**PARTS OF THE EXERCISE**
#1 According to the statement on the Intelligence and Security Committee report, how many formal meetings did the Committee hold over the past year?
#2 In the statement on the Intelligence and Security Committee report, reproduce everything from "Commenting on the" down to "conducting our enquiries.".
#3 Carry on the statement on the Intelligence and Security Committee report from its final sentence.

**EXCERPT TO READ**
■ ■ ■ ■ ■
Commenting on the Report, which was delivered to the Prime Minister on 16 December 2008, Dr. Kim Howells MP, Chairman of the Committee, said:
"Over the past year the Intelligence and Security Committee has held 26 formal meetings and 25 other meetings, and undertaken a number of visits. Our most time-consuming task during this period has been the completion of our Review of the Intelligence on the London Terrorist Attacks on 7 July 2005. This is the subject of a separate, detailed report, which, for legal reasons, it has not yet been possible to publish. We have also during 2008 begun investigations into a number of other areas, which we refer to in this Report but do not comment on in detail since we are still conducting our enquiries.
"The focus of this Report is the administration, policy and finance of the Agencies and issues concerning the wider intelligence community.
"There continue to be a wide range of threats to the UK, both terrorist and non-terrorist. The current threat to the UK from international terrorism is assessed as 'Severe'. This means that there is a continuing high level of threat to the UK and, in particular, that there is a high likelihood of a terrorist attack in this country.
"The threat of international terrorism comes from a diverse range of sources, including al Qaeda and associated networks, and those who share its ideology but who do not have direct contact with them. Al Qaeda and related terrorist groups have shown an exceptional level of ambition and willingness to carry out indiscriminate terrorist attacks, and the threat they pose is likely to persist for a considerable time. This places considerable pressure on the intelligence and security agencies - working with the police, Government departments, and other key partners - who are working to find those who are planning an attack and prevent them from carrying it through. Counter-terrorism work is highly pressurised, and often dangerous for those involved. They have achieved a number of notable successes over the past year where plots have been disrupted, and individuals brought to trial and convicted: we record our thanks to them for all their hard work.
■ ■ ■ ■ ■
**DATA SHOWN**
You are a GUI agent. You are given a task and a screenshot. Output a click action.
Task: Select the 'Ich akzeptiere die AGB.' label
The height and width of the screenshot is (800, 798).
■ ■ ■ ■ ■
**RESULTS IN ORDER**
#1 26 formal meetings.

#2
Commenting on the Report, which was delivered to the Prime Minister on 16 December 2008, Dr. Kim Howells MP, Chairman of the Committee, said:
"Over the past year the Intelligence and Security Committee has held 26 formal meetings and 25 other meetings, and undertaken a number of visits. Our most time-consuming task during this period has been the completion of our Review of the Intelligence on the London Terrorist Attacks on 7 July 2005. This is the subject of a separate, detailed report, which, for legal reasons, it has not yet been possible to publish. We have also during 2008 begun investigations into a number of other areas, which we refer to in this Report but do not comment on in detail since we are still conducting our enquiries.

#3
"Whilst the primary focus is necessarily on International Counter-Terrorism (ICT) work, the UK's intelligence and security Agencies also dedicate resources towards countering the threat posed by the proliferation of weapons of mass destruction, regional instability, espionage, and other challenges. In addition, they continue to provide unprecedented operational support to UK military operations.
"The Agencies' resources have increased, and will continue to increase over the next three years, but they still have to make difficult decisions about priorities, often on a daily basis. The stark reality is that they cannot cover all the threats to the level we would all wish. "This report examines all the challenges the Agencies face in allocating their resources, how they use those resources, and how we can ensure they are providing value for money [particularly in the current economic climate]. It also examines common areas of concern such as resilience.
"The Report also examines the work of the wider intelligence community: it is clear that the Agencies can not work in isolation, and therefore in overseeing them we must also examine the work of others. The Report therefore also comments on the Government's counter-terrorism strategy (CONTEST) and the work of the Office for Security and Counter-Terrorism in the Home Office; the intelligence structure in the Cabinet Office (including the Joint Intelligence Committee and the Assessments Staff); other Agencies within the community, such as the Defence Intelligence Staff, the Joint Terrorism Analysis Centre and the Centre for the Protection of National Infrastructure; and issues which affect the community as a whole such as the use of intercept material as evidence in court, and the SCOPE IT system.
"In commenting on this Report I wish, on behalf of the Committee, to thank my predecessors, the Rt Hon Paul Murphy MP (Chairman of the Committee until January 2008), and the Rt Hon Margaret Beckett MP (Chairman of the Committee until October 2008). We are grateful to them for their excellent leadership of the Committee."
NOTES TO EDITORS
1. The Intelligence and Security Committee, which was established by the Intelligence Services Act 1994, provides parliamentary oversight of SIS, GCHQ and the Security Service. The Committee examines the expenditure, administration and policy of the three Agencies and has access to the range of Agency activities and to highly classified information. Its cross-party membership of nine is appointed from both Houses by the Prime Minister in consultation with the Leader of the Opposition. The Committee is required to report annually to the Prime Minister on its work. These Annual Reports are placed before Parliament by the Prime Minister, after the deletion of any sensitive material. The Committee also provides ad hoc reports to the Prime Minister on occasion.
2. In this report the Committee focuses on its statutory role of examining the administration, policy and expenditure of the three Agencies - the Security Service, the Secret Intelligence Service (SIS) and the Government Communications Headquarters (GCHQ). It has also examined matters relating to the wider Intelligence Community.
3. During the reporting period, the Committee held 26 formal and 25 other meetings and took evidence from the Foreign Secretary, the Home Secretary and senior officials including the Cabinet Secretary, the Head, Intelligence, Security and Resilience, the heads of the Agencies, and the Chief of Defence Intelligence.
4. The current Committee members are:
Dr. Kim Howells, MP (Chairman) - since 21 October 2008.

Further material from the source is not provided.